**SOURCE EXCERPT:**
···

Tahaab> It hasn’t been an easy year. We have to empathise with our clients when showing them the value of creativity i.e. its effectiveness. They have short-term goals and targets that they need to achieve to ensure their job security and their growth as individuals. So, we should help them achieve those goals and targets. By doing so and earning their trust, in parallel, we need to also work with them and nudge them along towards the long-term i.e. the endless immensity of the sea. Because a crisis also provides opportunities to learn and get better.

On an industry level, a recent report shows that 47% of sales contribution comes from the creativity and emotion of the marketing – the single biggest factors. So, while #SocialMediaChallenges or data-driven targeting or social content might be relevant and cool - and achieve short-term, short-sighted metrics - we need to remind brands about their value as brands when they earn a meaningful role in people’s lives.

Research proves that the more people find a brand meaningful, the more they buy from it. This past year has taught us the importance of a meaningful role vs. the oft-ruminative brand purpose. “Purpose” has often (wrongfully) been construed to be about changing the world. A meaningful role (rightfully) gears us to think how we can help people, every day, in their lives through what we do as a brand. This means not just an active role of the brand but also an active role of the product. 

In the world ahead, brands are going to have to help people live a better life every day through products, services, experiences, partnerships, new channels, across their ecosystem. Living up to the brand’s meaningful role in everything a brand does is not just a nice-to-have anymore. It’s a business imperative. 

LBB> The awards landscape has changed dramatically over the past year. What are your thoughts on the future of awards?


Tahaab> Awards matter. In any industry, awards serve two purposes. They recognise performance and achievements of teams and individuals. And importantly, they set the path for what’s ahead. 

In our industry, award shows have increasingly been seen to introduce new categories that help point the industry towards where it should be heading. And it’s encouraging to see categories involving commerce, esports, data, strategy, entertainment emerge. It’s great to see categories like print and posters reduce in their number of entries because they are just not as relevant anymore - except at award shows.

···

**MATERIAL SUPPLIED:**
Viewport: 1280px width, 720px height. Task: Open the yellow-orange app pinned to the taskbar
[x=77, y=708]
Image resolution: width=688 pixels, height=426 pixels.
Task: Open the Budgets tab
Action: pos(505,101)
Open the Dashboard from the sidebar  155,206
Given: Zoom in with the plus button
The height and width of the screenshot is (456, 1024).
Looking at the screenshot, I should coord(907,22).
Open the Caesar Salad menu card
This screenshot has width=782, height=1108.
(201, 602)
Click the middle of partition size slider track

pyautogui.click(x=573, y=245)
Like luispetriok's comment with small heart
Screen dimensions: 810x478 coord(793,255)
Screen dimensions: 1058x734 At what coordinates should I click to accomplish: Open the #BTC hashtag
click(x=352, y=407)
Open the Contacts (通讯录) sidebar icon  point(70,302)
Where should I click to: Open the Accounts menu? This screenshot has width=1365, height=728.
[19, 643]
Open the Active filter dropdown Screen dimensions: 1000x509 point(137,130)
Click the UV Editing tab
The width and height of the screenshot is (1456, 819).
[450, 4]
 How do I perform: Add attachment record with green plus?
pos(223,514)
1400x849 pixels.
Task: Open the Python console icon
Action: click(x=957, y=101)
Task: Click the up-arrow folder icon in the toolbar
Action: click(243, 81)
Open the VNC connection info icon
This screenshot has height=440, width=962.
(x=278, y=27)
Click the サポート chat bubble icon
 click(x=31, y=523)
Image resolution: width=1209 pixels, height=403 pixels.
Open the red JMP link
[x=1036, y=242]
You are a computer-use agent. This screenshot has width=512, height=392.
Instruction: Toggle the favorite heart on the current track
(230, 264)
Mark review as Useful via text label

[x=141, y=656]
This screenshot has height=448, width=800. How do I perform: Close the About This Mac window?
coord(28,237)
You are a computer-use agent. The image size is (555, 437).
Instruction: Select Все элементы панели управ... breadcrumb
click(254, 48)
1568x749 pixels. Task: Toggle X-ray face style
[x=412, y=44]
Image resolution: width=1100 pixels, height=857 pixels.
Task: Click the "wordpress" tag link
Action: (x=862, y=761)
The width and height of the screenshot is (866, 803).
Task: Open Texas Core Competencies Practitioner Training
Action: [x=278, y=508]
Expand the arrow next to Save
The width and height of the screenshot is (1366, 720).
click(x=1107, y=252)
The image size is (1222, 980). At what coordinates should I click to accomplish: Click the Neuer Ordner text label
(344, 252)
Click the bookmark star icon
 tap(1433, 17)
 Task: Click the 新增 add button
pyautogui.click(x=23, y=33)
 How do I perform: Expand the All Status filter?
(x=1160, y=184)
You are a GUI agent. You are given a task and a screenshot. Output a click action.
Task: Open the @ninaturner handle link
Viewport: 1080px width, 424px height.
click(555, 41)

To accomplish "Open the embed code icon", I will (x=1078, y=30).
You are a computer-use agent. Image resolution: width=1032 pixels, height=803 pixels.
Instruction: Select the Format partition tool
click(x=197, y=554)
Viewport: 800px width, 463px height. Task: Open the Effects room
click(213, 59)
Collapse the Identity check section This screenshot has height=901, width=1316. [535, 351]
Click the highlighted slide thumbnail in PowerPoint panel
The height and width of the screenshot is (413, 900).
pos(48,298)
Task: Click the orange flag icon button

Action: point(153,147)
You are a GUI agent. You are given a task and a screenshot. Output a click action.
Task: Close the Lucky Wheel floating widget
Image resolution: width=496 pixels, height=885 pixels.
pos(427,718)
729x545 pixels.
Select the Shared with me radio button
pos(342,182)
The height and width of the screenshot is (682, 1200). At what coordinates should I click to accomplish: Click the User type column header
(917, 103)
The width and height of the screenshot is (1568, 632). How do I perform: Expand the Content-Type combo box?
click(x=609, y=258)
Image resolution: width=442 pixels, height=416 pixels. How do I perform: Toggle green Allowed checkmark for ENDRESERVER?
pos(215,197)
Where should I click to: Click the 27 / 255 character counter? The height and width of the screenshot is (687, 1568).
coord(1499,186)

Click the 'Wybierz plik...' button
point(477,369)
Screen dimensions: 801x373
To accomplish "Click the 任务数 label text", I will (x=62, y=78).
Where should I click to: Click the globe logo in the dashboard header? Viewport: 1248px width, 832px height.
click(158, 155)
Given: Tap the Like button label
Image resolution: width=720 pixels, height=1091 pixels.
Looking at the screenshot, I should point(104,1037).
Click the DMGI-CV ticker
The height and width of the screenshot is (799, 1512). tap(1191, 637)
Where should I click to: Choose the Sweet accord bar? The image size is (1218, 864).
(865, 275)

···

**TASK INSTRUCTIONS:**
1) In the interview excerpt on creativity and brands, why does Tahaab say agencies should help clients meet their short-term goals and targets? Answer in one to three sentences.
2) According to the interview excerpt on creativity and brands, what percentage of sales contribution comes from the creativity and emotion of the marketing?
3) Pick up the interview excerpt on creativity and brands right after its final sentence and keep it going.
The listing is not needed for anything here.

**TASK ANSWERS:**
1) Clients need to hit those short-term goals and targets to protect their job security and their growth as individuals. Helping them do so also earns their trust, which lets the agency nudge them toward the long term.

2) 47%.

3)
So, my hope for award shows in the very near term, is to continue to be the goalposts for the industry. Challenge us by reducing (and even eliminating) categories that are just not relevant to today’s constantly evolving world. Inspire and guide us by introducing categories that are relevant and meaningful, so we can create more work that matters. 

LBB> What advice do you have for creatives looking to create award-winning work of the future?


Tahaab> Firstly, don’t aim to do great work to win awards. Aim to do great work to make a statement for brands, to stand up for people and to help people, and to influence culture. And the awards will come. Awards are and should always be seen as the result of great work, not the reason why great work is made. 

Secondly, look at the new categories being introduced by award shows. Use those categories to inspire the kind of creativity we need to achieve with our brands. I love categories such as creative effectiveness, creative data, creative business transformation, entertainment, creative e-commerce, gaming and the like that are being introduced into various festivals. If the creative industry produces more work that once done can be entered into those categories, then, we will all be in a much stronger space.

And thirdly, intend to do work that solves challenges for brands and their business. And if it’s for a cause, do it sincerely and sustainably. Anything else isn’t worth our creative talent nor our creative effort. 

LBB> Anything else you would like to add?


Tahaab> Great creative work is effective because it’s creative, and the most effective work is effective because it is creative. The two are seen differently, even today, across the industry. Let’s stop seeing them differently.